4. Hedging (Advanced)​

Professional market makers often hedge their exposure.

  • Solution: If you provide liquidity for ALGO/USDC, you are "long" ALGO. You could open a small short position on a perpetual futures exchange to offset the price risk. This makes your position "Delta Neutral," meaning you don't care if the price goes up or down; you only care about collecting fees.

5. Know When to HODL​

If you believe a token is about to explode in value (e.g., +50% in a week), do not LP.

  • Solution: Just hold the token. Liquidity provisioning is a strategy for sideways or slowly trending markets, not vertical pumps.

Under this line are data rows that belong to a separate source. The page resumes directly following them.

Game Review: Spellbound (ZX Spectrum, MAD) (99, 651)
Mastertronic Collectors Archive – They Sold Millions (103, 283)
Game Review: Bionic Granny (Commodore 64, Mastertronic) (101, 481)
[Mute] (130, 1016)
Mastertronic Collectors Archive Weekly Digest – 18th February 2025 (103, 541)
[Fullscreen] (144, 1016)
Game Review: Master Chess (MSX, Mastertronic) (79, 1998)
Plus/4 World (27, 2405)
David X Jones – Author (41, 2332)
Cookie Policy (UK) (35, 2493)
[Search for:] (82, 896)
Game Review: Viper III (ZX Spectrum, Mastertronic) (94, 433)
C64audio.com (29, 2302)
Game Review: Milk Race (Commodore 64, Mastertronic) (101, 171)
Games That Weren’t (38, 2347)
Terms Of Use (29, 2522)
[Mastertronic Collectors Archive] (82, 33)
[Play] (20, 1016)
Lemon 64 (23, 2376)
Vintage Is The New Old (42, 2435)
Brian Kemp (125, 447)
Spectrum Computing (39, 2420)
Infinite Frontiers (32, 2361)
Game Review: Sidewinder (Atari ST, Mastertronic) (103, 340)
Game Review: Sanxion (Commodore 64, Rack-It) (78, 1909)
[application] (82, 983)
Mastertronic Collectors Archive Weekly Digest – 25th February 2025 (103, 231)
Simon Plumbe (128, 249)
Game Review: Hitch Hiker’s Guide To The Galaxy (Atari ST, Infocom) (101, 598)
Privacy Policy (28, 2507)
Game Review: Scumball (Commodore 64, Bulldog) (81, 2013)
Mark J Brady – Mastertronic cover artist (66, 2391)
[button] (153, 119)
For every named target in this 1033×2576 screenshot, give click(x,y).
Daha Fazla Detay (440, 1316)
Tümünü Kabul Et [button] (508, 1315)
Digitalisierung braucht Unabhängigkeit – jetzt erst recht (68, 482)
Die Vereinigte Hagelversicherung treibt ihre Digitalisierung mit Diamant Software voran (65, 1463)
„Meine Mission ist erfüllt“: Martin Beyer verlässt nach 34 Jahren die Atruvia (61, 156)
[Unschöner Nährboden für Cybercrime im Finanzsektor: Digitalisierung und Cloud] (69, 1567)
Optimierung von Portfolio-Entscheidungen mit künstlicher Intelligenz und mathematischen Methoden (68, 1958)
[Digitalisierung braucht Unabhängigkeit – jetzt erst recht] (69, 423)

Risk Appetite: Small Investors vs. Investment Funds​

Understanding your own risk profile is critical when deciding how to use Biatec. The strategy for a retail user with $1,000 is often completely different from a fund managing $10,000,000.

Small Investors & Beginners (High Risk / High Reward)​

Small investors often come to DeFi looking for "moonshots." They want to turn $100 into $1,000.

  • Typical Behavior: They chase the highest APR pools, often involving volatile "meme coins" or new, unproven tokens.
  • The Risk: These pools have massive volatility. While the fees might be high, the risk of the token price crashing to zero (Rug Pull or just bad tokenomics) is huge.
  • The Reality: For this group, holding (HODLing) the token is often better if they believe in the project's long-term growth. LPing caps their upside (selling early as price rises) and exposes them to 100% downside if the price crashes.
  • Advice: If you are a beginner, start with small amounts in stable pairs (like ALGO/USDC) to learn the mechanics before jumping into high-volatility pools.

Investment Funds & Risk-Averse Investors (Capital Preservation)​

Institutional investors, treasuries, and sophisticated funds prioritize not losing money over making 100x returns.

  • Typical Behavior: They gravitate towards "boring" pairs: Stablecoin/Stablecoin (USDC/EUR), Liquid Staking Tokens (ALGO/xALGO), or major asset pairs (wBTC/goBTC).
  • The Strategy: They are happy with a consistent 5-15% APY because it beats traditional bank rates. They often use Delta Neutral strategies (hedging their exposure) so that market movements don't affect their principal.
  • The Reality: For them, Biatec is a tool to earn yield on idle assets that would otherwise sit in a wallet earning 0%. They are "renting out" their assets to the market.
  • Advice: Focus on high-volume, low-volatility pairs. The goal is steady cash flow from fees, compounding over time, with minimal drawdown risk.

Conclusion​

Liquidity provisioning on Biatec is not a "set it and forget it" savings account. It is a professional-grade tool for earning yield on assets you plan to hold, or for automating entry and exit strategies.

If you lost 5% in a day, it likely means the market moved significantly against your position, and the "loss" is the rebalancing of your portfolio into the asset that dropped in value.

However, for those who identify stable pairs, correlated assets, or range-bound markets, Biatec offers the most capital-efficient way on Algorand to put your assets to work.